FirmaHBR.COM'a Hoşgeldiniz!

2023’te 216 milyar dolar aranıyor

Suudi Arabistan’dan 5 milyar, Katar’dan 10 milyar dolar taze kaynak sözü alan Türkiye’nin gelecek bir yılda dış borç geri ödemeleri ve cari açık finansmanı için gereksinim duyduğu toplam dış kaynak şimdiden 216 milyar doları aşıyor.

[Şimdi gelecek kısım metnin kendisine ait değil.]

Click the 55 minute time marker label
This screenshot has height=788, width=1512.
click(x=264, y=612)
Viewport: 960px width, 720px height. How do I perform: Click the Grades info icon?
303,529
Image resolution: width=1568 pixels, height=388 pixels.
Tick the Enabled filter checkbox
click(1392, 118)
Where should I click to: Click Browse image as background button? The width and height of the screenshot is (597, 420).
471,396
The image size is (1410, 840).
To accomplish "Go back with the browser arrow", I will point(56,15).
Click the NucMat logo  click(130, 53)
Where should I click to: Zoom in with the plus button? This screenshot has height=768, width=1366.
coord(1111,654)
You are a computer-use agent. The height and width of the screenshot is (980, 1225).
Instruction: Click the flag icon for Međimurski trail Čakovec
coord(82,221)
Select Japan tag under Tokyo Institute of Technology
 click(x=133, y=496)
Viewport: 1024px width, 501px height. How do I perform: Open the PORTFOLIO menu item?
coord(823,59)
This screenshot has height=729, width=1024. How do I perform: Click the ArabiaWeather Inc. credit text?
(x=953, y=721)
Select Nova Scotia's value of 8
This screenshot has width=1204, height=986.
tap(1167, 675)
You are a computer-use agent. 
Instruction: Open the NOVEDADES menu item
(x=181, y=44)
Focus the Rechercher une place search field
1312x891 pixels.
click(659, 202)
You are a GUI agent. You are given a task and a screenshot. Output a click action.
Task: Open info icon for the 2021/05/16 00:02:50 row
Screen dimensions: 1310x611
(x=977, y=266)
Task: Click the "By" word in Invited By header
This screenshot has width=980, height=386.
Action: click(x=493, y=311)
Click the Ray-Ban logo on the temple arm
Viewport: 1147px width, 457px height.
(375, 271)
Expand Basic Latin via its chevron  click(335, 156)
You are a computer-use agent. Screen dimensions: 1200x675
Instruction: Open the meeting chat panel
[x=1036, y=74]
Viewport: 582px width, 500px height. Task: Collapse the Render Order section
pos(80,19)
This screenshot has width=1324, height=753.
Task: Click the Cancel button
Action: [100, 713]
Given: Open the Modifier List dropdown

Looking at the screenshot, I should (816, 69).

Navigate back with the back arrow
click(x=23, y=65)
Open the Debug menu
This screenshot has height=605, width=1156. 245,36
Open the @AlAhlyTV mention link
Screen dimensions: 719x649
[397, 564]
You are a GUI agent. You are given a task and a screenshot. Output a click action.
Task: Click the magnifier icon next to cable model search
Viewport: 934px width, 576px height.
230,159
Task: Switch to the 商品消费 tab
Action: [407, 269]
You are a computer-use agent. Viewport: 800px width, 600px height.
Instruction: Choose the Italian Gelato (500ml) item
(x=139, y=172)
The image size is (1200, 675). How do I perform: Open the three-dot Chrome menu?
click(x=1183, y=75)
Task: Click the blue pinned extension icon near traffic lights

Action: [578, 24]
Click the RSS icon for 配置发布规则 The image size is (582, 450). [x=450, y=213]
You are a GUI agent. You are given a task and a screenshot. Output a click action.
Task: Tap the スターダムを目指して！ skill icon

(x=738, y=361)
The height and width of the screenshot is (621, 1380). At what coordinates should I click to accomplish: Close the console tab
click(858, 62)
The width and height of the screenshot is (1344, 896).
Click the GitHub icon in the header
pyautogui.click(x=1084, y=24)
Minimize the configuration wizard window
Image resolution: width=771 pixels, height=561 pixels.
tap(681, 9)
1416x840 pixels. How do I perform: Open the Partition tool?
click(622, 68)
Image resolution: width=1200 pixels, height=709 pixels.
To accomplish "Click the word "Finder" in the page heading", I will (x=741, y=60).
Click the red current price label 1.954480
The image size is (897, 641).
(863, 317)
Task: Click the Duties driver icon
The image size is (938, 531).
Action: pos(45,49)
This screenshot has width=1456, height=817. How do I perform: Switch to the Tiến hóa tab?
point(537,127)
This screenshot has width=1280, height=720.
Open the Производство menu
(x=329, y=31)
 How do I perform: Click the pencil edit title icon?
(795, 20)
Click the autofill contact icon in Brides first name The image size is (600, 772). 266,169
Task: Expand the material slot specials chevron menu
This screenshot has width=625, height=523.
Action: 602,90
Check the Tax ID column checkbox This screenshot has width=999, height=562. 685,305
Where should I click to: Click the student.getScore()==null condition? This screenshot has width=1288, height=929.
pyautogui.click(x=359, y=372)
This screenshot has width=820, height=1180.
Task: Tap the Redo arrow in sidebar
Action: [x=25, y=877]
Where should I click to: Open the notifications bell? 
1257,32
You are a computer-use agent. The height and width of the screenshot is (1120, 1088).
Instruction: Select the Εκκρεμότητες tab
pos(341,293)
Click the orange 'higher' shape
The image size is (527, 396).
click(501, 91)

2023’te 216 milyar dolar aranıyor

Türkiye’yi, kısa vadeli dış borç geri ödemeleri ve cari açık finansmanı dolayısıyla 2023’te rekor bir dış kaynak ihtiyacı bekliyor. Türkiye’nin gelecek bir yılda dış borç geri ödemeleri ve cari açık finansmanı için gereksinim duyduğu toplam dış kaynak şimdiden 216 milyar doları aşıyor.

Türkiye’nin orijinal vadesine bakılmaksızın gelecek bir yılda yapması gereken toplam dış borç geri ödemeleri Eylül sonu itibariyle 185,2 milyar dolar olurken, Kasım ayında yapılan Merkez Bankası Piyasa Katılımcıları Anketi ile belirlenen 2023 yılı cari işlemler açığı beklentisi 31,1 milyar dolar düzeyinde bulunuyor. Kamu ve özel sektörüyle Türkiye’nin gelecek yıl dış borç geri ödemeleri ve 31 milyar dolarda kalması durumunda cari açık finansmanı için 2023 yılında bulunması gereken toplam dış kaynak, şimdiden 216 milyar doları geçiyor.

2023 için hesaplanan dış kaynak ihtiyacı verisine, en son Eylül 2022 itibariyle açıklanan “gelecek bir yılda ödenecek dış borç” tutarı ve piyasaların Ocak-Aralık 2023 yılı için beklediği 185,2 milyar dolarlık cari açık tutarı baz oluşturuyor. Gelecek bir yılda yapılacak dış borç servisi yükümlülüğünün Ocak-Aralık 2023 dönemi itibariyle daha yüksek çıkma olasılığı da bulunuyor. Ayrıca piyasaların anketle belirlenen 31,1 milyar dolarlık 2023 yılı cari açık beklentisinin de aşılması olasılığı bulunuyor.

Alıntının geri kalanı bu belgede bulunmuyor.